His piece, The Welcome Chorus, is an amalgamation of sound, sculpture, and AI. Created for the Margate NOW festival in 2019 and commissioned by Turner Contemporary, this interactive installation features 12 horns, each symbolizing a distinct district of Kent, England.
These horns don’t just stand silent; they sing. Lyrics, generated in real-time by a specialized AI software tailored for the site, flow from them. The words are shaped by contributions from Kent residents, who shared their experiences to enrich the AI’s lyrical database. In a nod to history, the sculpture’s design hints at the etymology of Kent, believed to stem from kanto, signifying a horn or hook.
Anna Ridler
Anna Ridler is an artist and researcher who uses her art to explore knowledge systems and the creation of technologies in order to decipher our world. She harbors a keen interest in the nuances of the natural realm. Central to her approach is the use of information collections, especially datasets, to weave unique narratives.

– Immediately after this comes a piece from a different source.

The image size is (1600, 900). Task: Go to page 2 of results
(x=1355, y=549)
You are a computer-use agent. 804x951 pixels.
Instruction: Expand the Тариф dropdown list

Her works, Mosaic Virus (2018) and Mosaic Virus (2019), intertwine themes of capitalism, value, and historical collapses. The 2018 piece showcases a dynamic grid of blossoming tulips, while its 2019 counterpart features a three-screen installation, each highlighting a single tulip. The evolution of these tulips is steered by Bitcoin prices, reflecting market volatility. This design choice draws a parallel between the 17th-century Tulipmania—a period when tulip-bulb prices skyrocketed, at one point equating to the cost of an Amsterdam townhouse, only to plummet to the value of an onion. Often cited as one of the earliest speculative bubbles, Tulipmania’s trajectory mirrors the unpredictable nature of cryptocurrencies. For Ridler, the link between these two phenomena transcends mere economic fluctuations; it burrows deeper into the essence of their shared volatility.
Refik Anadol
Refik Anadol, born in 1985 in Istanbul, is an internationally renowned media artist, director, and pioneer in the aesthetics of data and machine intelligence. Anadol’s site-specific data paintings and sculptures, live audiovisual performances, and immersive installations take many forms, but all encourage us to rethink our engagement with the physical world, as well as our collective experiences, public art, decentralized networks, and the creative potential of AI.
For Unsupervised at the Museum of Modern Art in New York City, Anadol used AI to interpret and transform more than 200 years of art at MoMA to answer this question: What would a machine dream about after seeing the MoMA collection? As the model “walks” through its conception of this vast range of works, it reimagines the history of modern art and dreams about what might have been—and what might be to come. While AI is often used to classify, process, and generate realistic representations of the world, Unsupervised explores fantasy, hallucination, and irrationality, creating an alternate understanding of art-making itself. The artwork was displayed on a large-scale media wall in MoMA’s ground-floor Gund Lobby between November 19, 2022, and October 29, 2023, and was recently added to the museum’s permanent collection.
Anadol was also the first artist to use the fully programmable LED exterior of the Las Vegas Sphere, a new performing arts venue, by featuring dynamic visualizations of data to create abstract images of space and nature. The two-chapter series creates a collective, meditative, multisensory experience that takes audiences on a journey of light, movement, and color with vivid pigments, shapes, and patterns.